Argentina inflation jumps after peso’s collapse
Inflation in Argentina has spiked thanks to a sharp devaluation in its currency last month after investors took fright at Mauricio Macri’s crushing defeat in primary elections, dealing the president’s dwindling re-election chances yet another blow.
Prices leapt by 4 per cent in August from the previous month, reversing a sustained deceleration in inflation since April — prices had risen just 2.2 per cent in July. Analysts now expect inflation to jump again in September, hitting real salaries at a time when Mr Macri’s political future hangs in the balance.
The news is especially damaging for Mr Macri, given he had repeatedly pledged upon taking power in 2015 that it would be “easy” to lower inflation, and that high inflation was a sign of an incompetent government. Annual inflation has more than doubled from around 25 per cent in 2015 to 54.5 per cent over the past 12 months.
“Macri set the bar very high when he started his term, and it is coming back to haunt him,” said Juan Cruz Díaz, managing director at Cefeidas Group, a risk consultancy in Buenos Aires.
“This generates greater economic uncertainty at a time when the government doesn’t need any more.
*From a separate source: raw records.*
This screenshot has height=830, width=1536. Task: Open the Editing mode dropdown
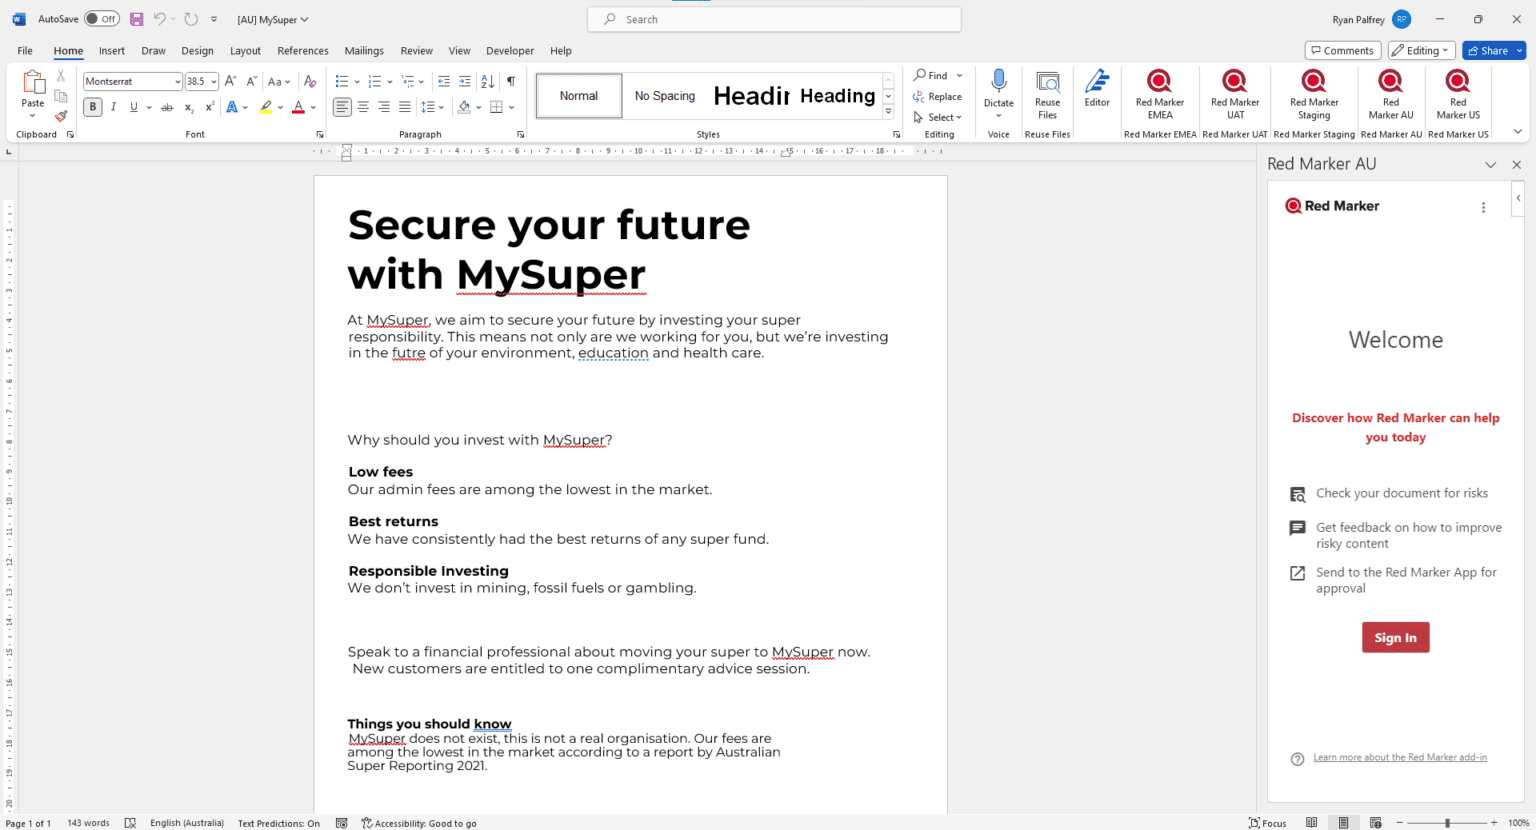[1421, 51]
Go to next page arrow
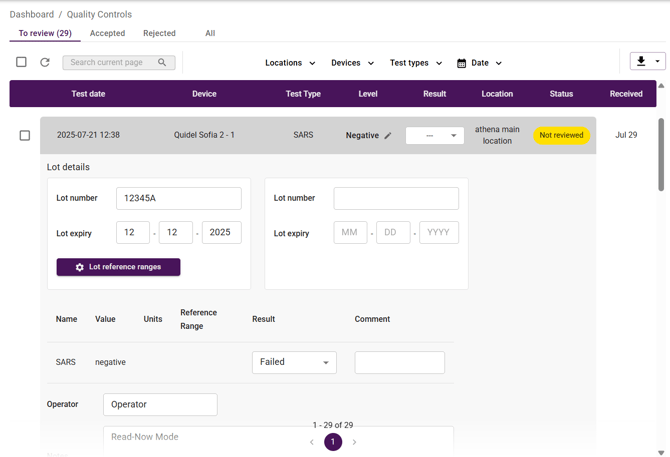This screenshot has height=457, width=670. coord(354,442)
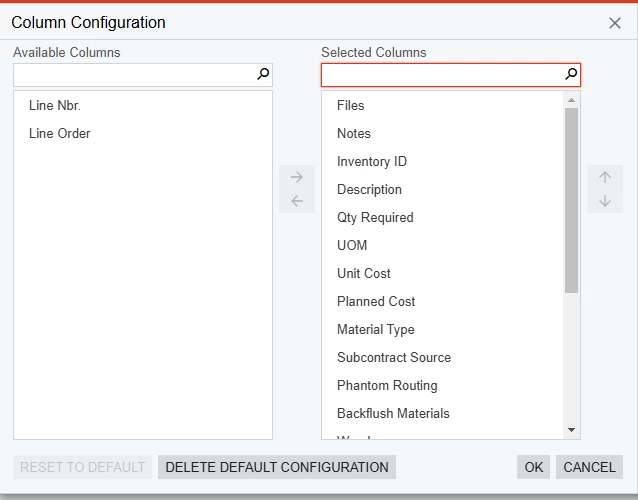Image resolution: width=638 pixels, height=500 pixels.
Task: Click the Available Columns search magnifier icon
Action: [x=263, y=74]
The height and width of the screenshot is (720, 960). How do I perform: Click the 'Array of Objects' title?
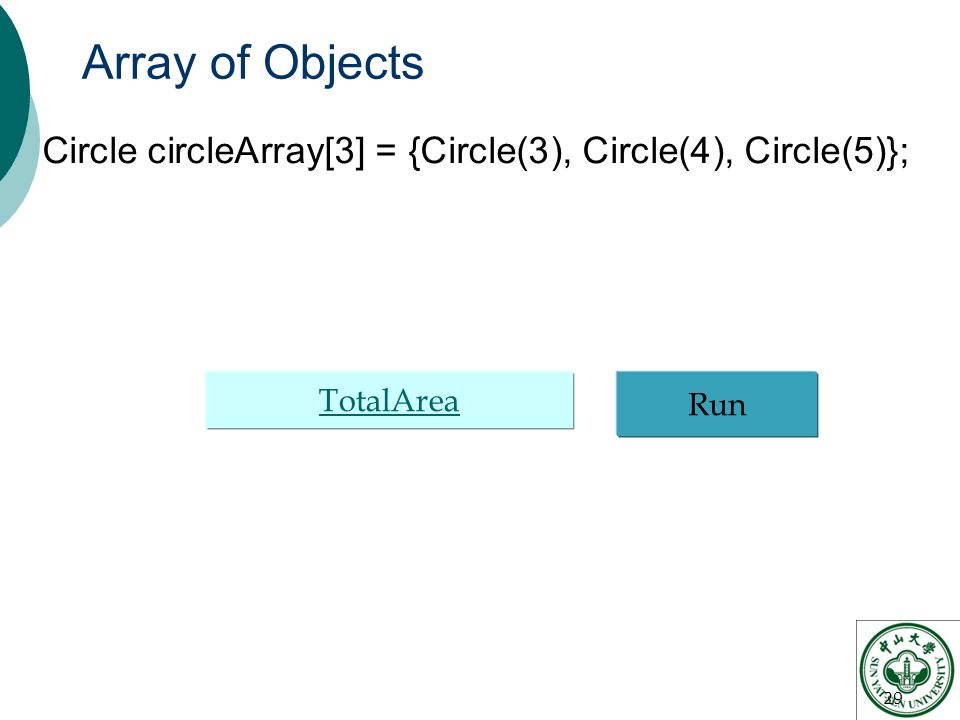[252, 63]
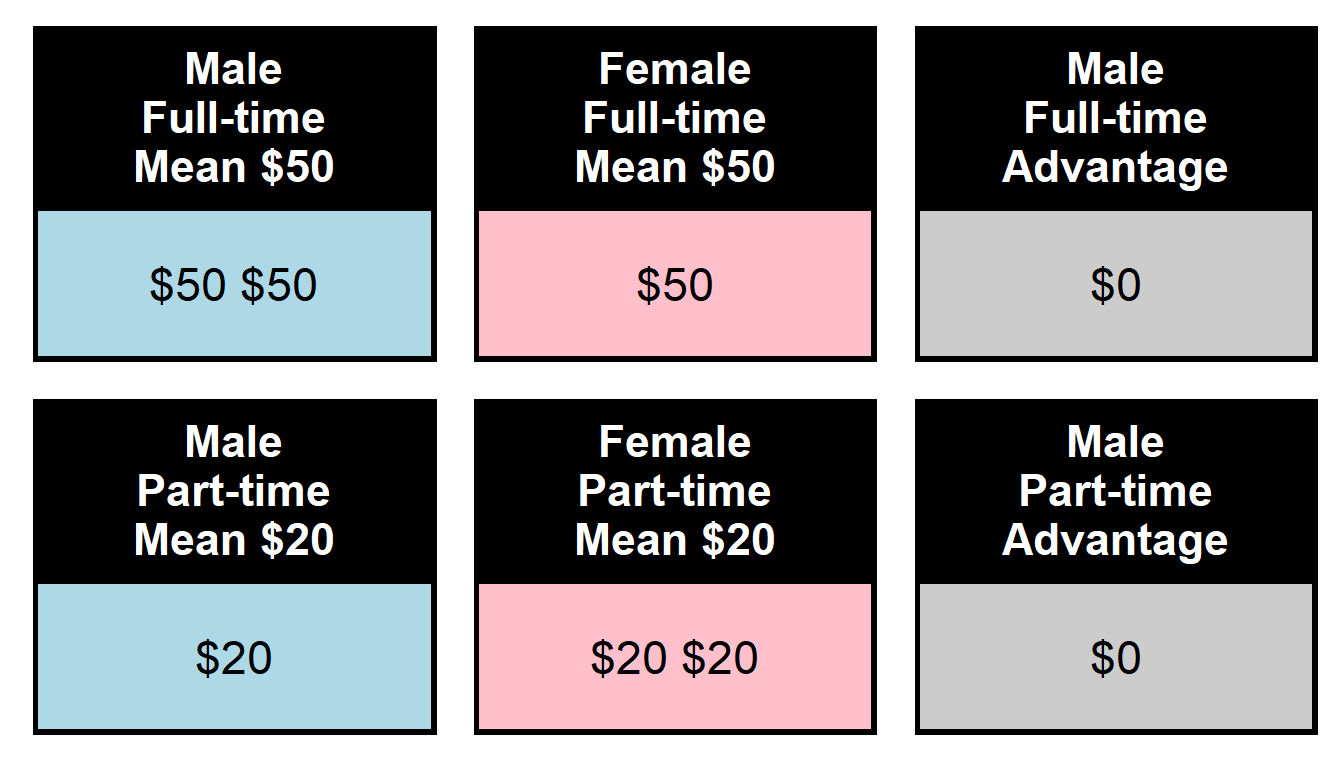Screen dimensions: 1344x768
Task: Click the word "Advantage" in the Part-time header
Action: (x=1115, y=540)
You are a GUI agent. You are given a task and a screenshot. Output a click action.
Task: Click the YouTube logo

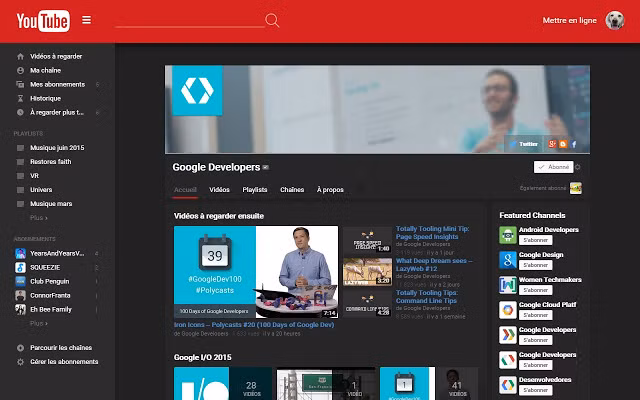click(43, 20)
Undoubtedly it affects the social mood and the electoral process,” he added. “An acceleration in inflation is clearly bad news for the government.”
Protests have mounted against the dramatic deterioration of the economy that was triggered by a collapse in the peso since Mr Macri’s Peronist rival, Alberto Fernández, triumphed in primary elections in August. That has led the opposition to call for a “food emergency” be declared this week.
Social activists have blocked major avenues, camped outside government offices and stormed into upmarket shopping malls in an effort to be heard, with higher prices making it harder for poorer Argentines to feed themselves properly. “The situation today has reached the scale of a humanitarian catastrophe,” said Juan Grabois, the leader of the disruptive CTEP social movement.
Mr Fernández’s primary victory triggered a sell-off in markets and a devaluation of the peso that forced the government to take drastic action, including announcing a reprofiling of its debt and imposing capital controls.
Although the loss in central bank reserves has slowed down over the last week, “there is no room for complacency,” said Siobhan Morden, head of Latin America fixed income strategy at Amherst Pierpont Securities, warning that it was important to monitor bank deposit withdrawals.
While the government has sought to blame market ructions on investors’ fears that populism will return to Argentina, the opposition has blamed the situation on the government’s disastrous economic management.
“In this battle for who is to blame, the government is at a disadvantage,” said Juan Germano, director of Isonomia, a local pollster, who argued that Argentine voters tend to punish whoever is in power at the time for their economic plight.
“The truth is that it looks very difficult for the government to come back from its defeat in the primaries, given how comprehensive it was. And since then, the economy has only got worse, not better. It would be twice as surprising as the result of the primaries itself was, if they manage to reverse the result.”
Whoever won the elections in October will inherit “a very complicated situation”, said Federico Furiase, an economist at EcoGo, a local consultancy, who predicted that inflation would rise even higher in September.
“Between inflationary inertia, the deterioration of central bank [reserves] and the solvency of the public sector, Macri is leaving a huge challenge that will generate restrictions for the next administration,” he said. “There is no room to finance populism and come out unscathed.”